Meet the Other Phone. Protection built in.

Meet the Other Phone.
Protection built in.

Buy now

Please or to access all these features

General health

Mumsnet doesn't verify the qualifications of users. If you have medical concerns, please consult a healthcare professional.

Total loss of libido,how abnormal am i?

18 replies

Blackmoon · 10/04/2007 22:22

I have never had a massive libido but over the years it has decreased more and more.I think that me and dp had sex two or three times when i was expecting dd2 and following her birth have only done it once,she is 18 months old now.
The thing is it isn't that i just can't be arsed with it but i just dont have any desire at all for anything sexual. It has got to the point now where i don't even look at other men and fantasise.
I even turn the telly over if anything sexual comes on as i get so embarrassed if dp is in the room.
Tell me what a freak i am now

OP posts:
twinklemeagain · 10/04/2007 22:23

If you're a freak then so am I.

corblimeymadam · 10/04/2007 22:25

This reply has been deleted

Message withdrawn

Blackmoon · 10/04/2007 22:34

This feels like more than just a lack of interest though,i mean i feel nothing anymore,i dont even do it myself anymore

OP posts:
Wotzsaname · 10/04/2007 22:39

Not everyones got an active sex life you know. You are not alone. When I was younger it was great, but now, well its not the same, physically and mentally its different, with longer periods of nowt.!
You're not a freak!

Blackmoon · 10/04/2007 22:45

I even stopped taking my pill as i read a thread on here once about the pill lowering libido.............it hasn't made a jot of difference ,i am numb from the waist down.

OP posts:
Blackmoon · 10/04/2007 22:46

I feel like a freak though and i feel like a fraud.

OP posts:
EllieKthePA · 10/04/2007 22:48

i suffer from lack of libido whenever i'm not on the pill/injection.
have to go on it just to get it back

Blackmoon · 10/04/2007 22:54

Could a physical problem deplete your libido like this though?

OP posts:
EllieKthePA · 10/04/2007 22:55

quite possibly
all sorts of things can affect it
have you tried talking to GP? not easy i know, felt very daft as a 23 yr old having to go to doc for not wanting sex

Blackmoon · 10/04/2007 22:56

no i haven't seen a gp about it for that reason.
I even avoid having a smear because i cant abide the thought of anyone down there.

OP posts:
DimpledThighs · 10/04/2007 23:01

are you on anti-depressants or depressed?

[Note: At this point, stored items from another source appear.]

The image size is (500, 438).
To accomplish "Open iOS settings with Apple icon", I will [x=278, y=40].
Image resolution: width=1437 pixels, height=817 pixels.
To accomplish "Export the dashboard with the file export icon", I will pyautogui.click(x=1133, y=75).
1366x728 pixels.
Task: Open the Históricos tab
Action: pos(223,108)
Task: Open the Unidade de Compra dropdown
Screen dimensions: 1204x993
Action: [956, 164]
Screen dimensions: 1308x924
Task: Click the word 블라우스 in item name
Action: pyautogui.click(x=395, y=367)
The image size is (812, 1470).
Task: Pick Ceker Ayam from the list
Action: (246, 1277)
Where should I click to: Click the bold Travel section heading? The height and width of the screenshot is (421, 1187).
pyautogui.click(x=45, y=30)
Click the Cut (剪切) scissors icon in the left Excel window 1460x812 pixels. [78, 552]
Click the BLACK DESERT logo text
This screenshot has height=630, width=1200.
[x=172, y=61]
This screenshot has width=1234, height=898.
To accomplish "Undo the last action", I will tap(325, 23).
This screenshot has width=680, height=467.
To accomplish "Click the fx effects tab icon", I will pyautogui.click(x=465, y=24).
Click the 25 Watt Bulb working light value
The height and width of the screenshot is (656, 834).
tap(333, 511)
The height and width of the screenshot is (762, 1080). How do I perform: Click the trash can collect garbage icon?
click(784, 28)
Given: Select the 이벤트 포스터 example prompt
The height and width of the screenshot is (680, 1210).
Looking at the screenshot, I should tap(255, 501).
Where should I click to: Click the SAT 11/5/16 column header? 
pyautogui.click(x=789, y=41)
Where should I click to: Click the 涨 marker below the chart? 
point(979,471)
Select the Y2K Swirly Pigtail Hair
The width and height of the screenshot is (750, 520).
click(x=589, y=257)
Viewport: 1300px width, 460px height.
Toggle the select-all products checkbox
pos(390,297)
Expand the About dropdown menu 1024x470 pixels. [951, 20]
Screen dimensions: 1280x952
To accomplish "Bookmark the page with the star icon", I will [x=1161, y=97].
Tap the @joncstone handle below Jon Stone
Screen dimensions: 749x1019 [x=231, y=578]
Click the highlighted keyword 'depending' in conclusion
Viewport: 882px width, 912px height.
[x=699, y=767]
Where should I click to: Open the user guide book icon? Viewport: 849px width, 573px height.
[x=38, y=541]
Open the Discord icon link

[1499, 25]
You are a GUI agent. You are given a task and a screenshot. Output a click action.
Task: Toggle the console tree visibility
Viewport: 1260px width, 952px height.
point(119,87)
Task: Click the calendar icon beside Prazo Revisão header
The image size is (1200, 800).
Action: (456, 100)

Blackmoon · 10/04/2007 23:06

I do have depression but not on antidepressants

OP posts:
DimpledThighs · 10/04/2007 23:12

Loss of sex drive is commonly associated with depression (strangely as are some AD's)

Are you doing anything to tackle your depression or do you hope it will just pass?

BTW - you are not a freak at all!

Blackmoon · 10/04/2007 23:15

I am about to embark on councelling.
So it may not be me then more like the depression?
I hope so.

OP posts:
DimpledThighs · 10/04/2007 23:16

oh yes - infact it is an indicator of depression and you may find doctors etc. asking you about it.

I am very glad you are going for counselling. I hope things pick up for you really soon.

One day at a time....

Blackmoon · 10/04/2007 23:17

Thankyou.

OP posts:
Genidef · 15/04/2007 01:25

Blackmooon, feel very similarly. Pretty much everything you said rang true. Someone suggested to me that talking to a nutritionist might even help?! Could be diet related.

I've not really exercised since I had the baby, I'm wondering if that could also be the issue. Feeling huge, and just not having so much energy as before.

I'd be interested to hear how you get on. I'm going to do the mundane thing and try the gym for a bit...then think about next step...

ChelseaDagger · 15/04/2007 01:39

You're definetly not a freak. I really enjoyed sex up to about 6 months pregnant and then it became uncomfortable and too exhausting. First sexual encounter after that was about 2 months after DS's birth but was more out of curiosity that desire. After that I just wasnt interested and only had sex a handful of times until DS was 3 years old. Then I hit my 30's and my libido came back.

I remember feeling almost asexual after DS was born. I didn't masturbate and didn't want sex. I did it occasionally because I felt guilty that ex-p (together at the time) was going without but it felt like nothing - not intrusive or boring - but like watering plants or flicking through a magazine. Like something you do that is neither boring, desirable or enjoyable. It wasn't a chore or unpleasant but it wasn't something that I was bothered about doing either.

Sorry I've really waffled here, but your post has reminded me of how I felt a few years ago. It's totally different now though.